Segundo Karin Serafin e André Masseno, a conversa não é o problema, e sim a institucionalização como obrigatoriedade ou imposição, pois o diálogo pode ser uma estratégia artística. Dependendo de como ela é acionada, esse lugar (institucional) pode ser deslocado. A questão está na negociação que se faz enquanto artista.

Em contraposição, Alejandro Ahmed sinaliza para a questão de que o diálogo pode se tornar uma marca, um acessório. E enfatiza que o principal perigo é o entendimento de conversa como uma legitimação da obra ou uma explicação – o que seria ainda mais vulgar –, tirando do trabalho artístico a sua capacidade de gerar vestígios. Qualquer evento ou acionamento, antes ou depois da obra, mas a ela relacionado, começa automaticamente a reorganizá-la. Trata-se, porém, de repensar as escolhas das formas de compartilhamento do trabalho artístico.

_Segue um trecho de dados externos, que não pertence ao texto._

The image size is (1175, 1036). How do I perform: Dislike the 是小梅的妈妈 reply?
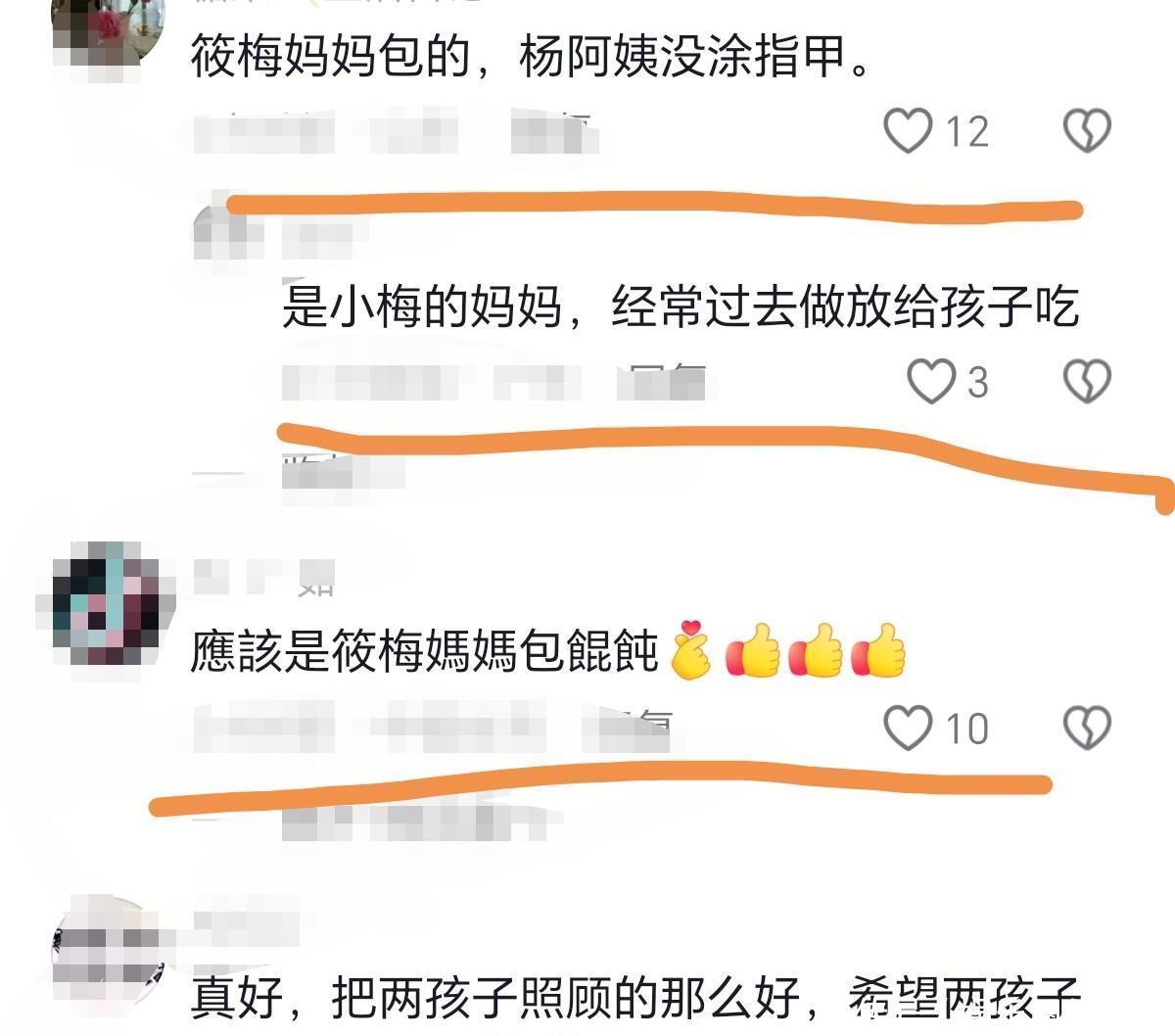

Dalva Garcia enfatiza que a dimensão artística está relacionada a outras camadas políticas e sociais, inclusive à dificuldade do espaço público. É na modernidade que se exacerba a dissolução do espaço público. Com a criação do Estado – o grande administrador das questões individuais – não é possível reconhecer a dimensão do público como um lugar dos iguais, mas sim como o encontro entre indivíduos. É um contexto de mudança: indivíduos juntos que são gerenciados como uma grande família (Estado como pai).

A sociedade passar a ser organizada a partir de grupos com interesses particulares e o público é substituído pela ideia de social – social como simulacros de participação. A alteridade, nessa configuração, passa a ser compreendida quase como um fantasma.

Pensar a questão da conversa ou do diálogo na formatação de cada trabalho implica em um processo de criação: em que medida a conversa se torna um simulacro de participação, que convida a opinião pública, que já não sabe mais pensar, à reprodução de ecos? Ou seja, são modos de produzir que criam hábitos que vão se esvaziando.

Questões emergentes:

  • O que está preestabelecido nos modos de produção dessas conversas?
  • Quando e como o compartilhamento parte do desejo do artista em coerência com o trabalho artístico?
  • A questão da instituição e da reunião dos artistas em uma discussão também tem relação com a viabilidade do encontro?
  • Como mobilizar as formas de compartilhamento viáveis em um país com a dimensão do Brasil?
  • Quais são os acordos afetivos? Quais são os interesses que mobilizam os acordos?
  • Como construir outras lógicas de pensar aquilo que já está dado?